Einträge aus einem Datensatz
━━━━
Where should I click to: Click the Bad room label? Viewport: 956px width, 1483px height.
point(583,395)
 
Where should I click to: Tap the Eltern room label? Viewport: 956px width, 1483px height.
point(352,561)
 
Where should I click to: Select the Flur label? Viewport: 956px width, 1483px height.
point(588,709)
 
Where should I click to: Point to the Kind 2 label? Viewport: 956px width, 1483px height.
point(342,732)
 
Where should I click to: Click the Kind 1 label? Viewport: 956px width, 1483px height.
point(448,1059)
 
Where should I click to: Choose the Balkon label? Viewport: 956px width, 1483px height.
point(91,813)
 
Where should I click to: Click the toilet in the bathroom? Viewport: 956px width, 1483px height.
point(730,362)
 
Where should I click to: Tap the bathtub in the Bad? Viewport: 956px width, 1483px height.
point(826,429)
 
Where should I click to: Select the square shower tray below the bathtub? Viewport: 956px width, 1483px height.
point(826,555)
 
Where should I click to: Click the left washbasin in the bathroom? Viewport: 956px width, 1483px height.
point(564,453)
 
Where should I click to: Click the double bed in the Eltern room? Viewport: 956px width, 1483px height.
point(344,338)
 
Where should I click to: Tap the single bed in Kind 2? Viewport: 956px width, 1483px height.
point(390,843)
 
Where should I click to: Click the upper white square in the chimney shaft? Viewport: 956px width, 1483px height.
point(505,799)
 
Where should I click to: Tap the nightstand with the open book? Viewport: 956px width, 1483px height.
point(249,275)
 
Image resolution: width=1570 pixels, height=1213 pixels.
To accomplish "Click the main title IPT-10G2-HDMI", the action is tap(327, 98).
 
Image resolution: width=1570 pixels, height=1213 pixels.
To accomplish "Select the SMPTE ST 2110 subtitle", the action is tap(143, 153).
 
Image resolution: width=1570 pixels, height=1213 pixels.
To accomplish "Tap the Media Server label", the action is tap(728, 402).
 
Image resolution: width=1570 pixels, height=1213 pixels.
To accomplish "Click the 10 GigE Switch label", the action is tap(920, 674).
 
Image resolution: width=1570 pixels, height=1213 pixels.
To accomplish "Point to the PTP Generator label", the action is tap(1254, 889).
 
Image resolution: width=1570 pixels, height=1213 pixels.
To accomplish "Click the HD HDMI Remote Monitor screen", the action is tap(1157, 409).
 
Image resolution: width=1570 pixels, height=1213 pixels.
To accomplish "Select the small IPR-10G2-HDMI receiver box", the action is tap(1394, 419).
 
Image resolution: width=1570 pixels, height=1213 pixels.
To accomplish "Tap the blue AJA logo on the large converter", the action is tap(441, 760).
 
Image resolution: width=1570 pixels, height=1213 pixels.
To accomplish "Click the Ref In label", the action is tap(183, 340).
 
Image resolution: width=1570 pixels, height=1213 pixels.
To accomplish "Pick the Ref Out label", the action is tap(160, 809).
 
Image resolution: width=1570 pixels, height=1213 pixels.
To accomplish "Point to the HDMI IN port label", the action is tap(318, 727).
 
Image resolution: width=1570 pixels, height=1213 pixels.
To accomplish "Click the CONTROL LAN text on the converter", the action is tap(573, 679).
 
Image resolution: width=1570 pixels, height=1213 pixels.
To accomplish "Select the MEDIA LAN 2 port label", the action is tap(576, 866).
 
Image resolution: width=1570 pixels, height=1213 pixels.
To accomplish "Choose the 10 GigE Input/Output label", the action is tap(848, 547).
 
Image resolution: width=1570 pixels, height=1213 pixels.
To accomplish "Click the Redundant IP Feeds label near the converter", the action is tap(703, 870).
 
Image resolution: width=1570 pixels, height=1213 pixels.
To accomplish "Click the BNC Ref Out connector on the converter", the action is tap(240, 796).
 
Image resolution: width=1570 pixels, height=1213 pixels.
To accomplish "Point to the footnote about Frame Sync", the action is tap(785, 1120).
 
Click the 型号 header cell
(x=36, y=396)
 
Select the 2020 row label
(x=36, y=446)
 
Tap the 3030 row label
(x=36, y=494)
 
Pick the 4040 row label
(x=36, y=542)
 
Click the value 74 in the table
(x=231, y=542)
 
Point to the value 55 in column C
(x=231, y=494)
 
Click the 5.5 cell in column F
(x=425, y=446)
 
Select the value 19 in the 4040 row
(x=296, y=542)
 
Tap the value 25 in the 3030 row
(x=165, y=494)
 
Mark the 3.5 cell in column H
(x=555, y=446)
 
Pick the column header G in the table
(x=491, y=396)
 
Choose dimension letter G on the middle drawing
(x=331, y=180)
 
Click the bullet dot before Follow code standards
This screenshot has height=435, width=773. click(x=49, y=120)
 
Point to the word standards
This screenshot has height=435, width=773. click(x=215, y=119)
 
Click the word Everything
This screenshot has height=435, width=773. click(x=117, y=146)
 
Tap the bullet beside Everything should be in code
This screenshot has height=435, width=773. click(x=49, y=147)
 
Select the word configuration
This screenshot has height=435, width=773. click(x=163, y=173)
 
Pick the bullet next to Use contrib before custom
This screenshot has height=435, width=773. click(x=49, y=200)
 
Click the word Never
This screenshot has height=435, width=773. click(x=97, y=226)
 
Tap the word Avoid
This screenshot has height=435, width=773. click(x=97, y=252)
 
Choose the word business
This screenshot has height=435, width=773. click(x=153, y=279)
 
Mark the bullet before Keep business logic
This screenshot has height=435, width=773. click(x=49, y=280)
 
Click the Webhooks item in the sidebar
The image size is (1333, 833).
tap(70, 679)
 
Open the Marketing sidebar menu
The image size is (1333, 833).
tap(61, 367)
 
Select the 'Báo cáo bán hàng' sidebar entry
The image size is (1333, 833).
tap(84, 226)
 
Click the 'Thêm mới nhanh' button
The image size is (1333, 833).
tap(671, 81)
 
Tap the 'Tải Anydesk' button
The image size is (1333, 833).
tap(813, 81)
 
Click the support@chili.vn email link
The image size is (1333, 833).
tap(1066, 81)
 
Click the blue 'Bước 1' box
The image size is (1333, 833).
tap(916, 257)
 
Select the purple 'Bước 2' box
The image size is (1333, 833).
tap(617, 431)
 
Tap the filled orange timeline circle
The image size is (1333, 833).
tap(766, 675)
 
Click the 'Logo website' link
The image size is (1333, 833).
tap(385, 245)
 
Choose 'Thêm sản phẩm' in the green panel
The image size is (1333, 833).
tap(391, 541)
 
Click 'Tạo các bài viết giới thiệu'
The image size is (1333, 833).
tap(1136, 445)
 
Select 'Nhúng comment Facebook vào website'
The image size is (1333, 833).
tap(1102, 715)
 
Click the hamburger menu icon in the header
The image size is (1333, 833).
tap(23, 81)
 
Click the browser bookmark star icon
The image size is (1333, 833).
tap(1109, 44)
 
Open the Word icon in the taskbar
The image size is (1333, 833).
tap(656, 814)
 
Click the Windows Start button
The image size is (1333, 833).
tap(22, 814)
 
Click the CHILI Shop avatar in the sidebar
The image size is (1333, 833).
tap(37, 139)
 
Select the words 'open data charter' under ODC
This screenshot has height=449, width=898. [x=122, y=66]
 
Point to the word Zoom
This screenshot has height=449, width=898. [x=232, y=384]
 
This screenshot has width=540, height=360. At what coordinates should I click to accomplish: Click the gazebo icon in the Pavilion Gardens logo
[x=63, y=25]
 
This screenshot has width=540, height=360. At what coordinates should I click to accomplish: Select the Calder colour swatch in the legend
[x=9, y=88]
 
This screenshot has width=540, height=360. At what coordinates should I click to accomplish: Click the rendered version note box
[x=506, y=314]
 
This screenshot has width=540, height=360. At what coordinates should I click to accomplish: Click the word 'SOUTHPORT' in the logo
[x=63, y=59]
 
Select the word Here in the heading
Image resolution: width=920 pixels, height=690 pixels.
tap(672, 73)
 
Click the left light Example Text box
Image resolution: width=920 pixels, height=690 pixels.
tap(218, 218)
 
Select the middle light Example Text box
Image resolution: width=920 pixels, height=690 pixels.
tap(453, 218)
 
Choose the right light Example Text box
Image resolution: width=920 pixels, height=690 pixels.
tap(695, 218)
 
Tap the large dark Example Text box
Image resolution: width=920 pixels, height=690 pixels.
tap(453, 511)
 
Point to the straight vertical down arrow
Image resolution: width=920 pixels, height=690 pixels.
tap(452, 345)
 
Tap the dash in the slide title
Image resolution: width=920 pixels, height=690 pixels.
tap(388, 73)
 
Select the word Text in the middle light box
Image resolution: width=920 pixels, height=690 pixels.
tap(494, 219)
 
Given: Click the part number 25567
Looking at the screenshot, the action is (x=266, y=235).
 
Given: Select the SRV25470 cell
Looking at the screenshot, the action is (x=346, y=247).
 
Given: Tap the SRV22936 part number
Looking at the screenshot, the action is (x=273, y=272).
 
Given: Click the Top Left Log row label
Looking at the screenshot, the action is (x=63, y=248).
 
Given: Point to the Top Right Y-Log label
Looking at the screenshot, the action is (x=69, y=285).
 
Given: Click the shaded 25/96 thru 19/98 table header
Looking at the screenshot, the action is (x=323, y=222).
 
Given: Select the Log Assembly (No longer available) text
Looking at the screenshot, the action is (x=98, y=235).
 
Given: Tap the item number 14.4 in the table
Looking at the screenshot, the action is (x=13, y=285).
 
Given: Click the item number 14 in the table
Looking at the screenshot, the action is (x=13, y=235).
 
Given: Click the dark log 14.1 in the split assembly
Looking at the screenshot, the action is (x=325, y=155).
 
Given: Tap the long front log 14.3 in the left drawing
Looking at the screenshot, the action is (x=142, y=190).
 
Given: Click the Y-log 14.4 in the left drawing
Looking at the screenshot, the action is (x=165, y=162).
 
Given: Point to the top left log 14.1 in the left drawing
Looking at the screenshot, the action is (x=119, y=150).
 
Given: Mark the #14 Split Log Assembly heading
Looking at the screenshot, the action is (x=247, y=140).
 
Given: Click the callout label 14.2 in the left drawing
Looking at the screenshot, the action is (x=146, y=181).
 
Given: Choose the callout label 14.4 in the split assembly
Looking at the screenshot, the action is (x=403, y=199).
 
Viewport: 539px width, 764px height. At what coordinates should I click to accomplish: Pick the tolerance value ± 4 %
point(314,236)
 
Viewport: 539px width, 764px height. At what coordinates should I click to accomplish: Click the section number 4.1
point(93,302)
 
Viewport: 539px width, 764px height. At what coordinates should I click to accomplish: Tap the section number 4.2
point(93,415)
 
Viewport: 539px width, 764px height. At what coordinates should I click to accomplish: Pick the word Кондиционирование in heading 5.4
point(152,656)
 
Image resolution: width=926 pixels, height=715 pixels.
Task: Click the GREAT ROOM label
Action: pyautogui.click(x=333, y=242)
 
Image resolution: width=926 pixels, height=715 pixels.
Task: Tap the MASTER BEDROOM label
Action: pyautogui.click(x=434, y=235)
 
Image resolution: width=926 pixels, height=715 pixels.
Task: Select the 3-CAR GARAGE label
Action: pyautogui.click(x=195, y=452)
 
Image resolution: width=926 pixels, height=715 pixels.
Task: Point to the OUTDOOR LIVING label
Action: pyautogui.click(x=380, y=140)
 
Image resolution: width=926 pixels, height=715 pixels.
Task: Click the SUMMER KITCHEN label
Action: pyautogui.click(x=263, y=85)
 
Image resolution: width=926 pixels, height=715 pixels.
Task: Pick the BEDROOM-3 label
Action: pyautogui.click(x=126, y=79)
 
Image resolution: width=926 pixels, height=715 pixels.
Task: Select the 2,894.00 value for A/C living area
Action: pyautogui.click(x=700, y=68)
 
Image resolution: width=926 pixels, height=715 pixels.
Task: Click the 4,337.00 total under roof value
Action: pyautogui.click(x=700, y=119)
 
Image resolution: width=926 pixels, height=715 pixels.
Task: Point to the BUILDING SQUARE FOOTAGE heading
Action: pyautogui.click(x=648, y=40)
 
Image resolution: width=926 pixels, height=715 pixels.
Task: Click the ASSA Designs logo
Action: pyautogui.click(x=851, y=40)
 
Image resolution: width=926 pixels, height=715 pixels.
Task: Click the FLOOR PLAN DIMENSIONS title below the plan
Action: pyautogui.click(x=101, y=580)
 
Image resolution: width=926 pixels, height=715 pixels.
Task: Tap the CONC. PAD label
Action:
━━━━
**Aufgabe:**
Gib an, wie viele Zeilen der Einträge oben das Wort „bathroom“ enthalten. Nenne nur die Zahl.

**Lösung siehe unten:**
2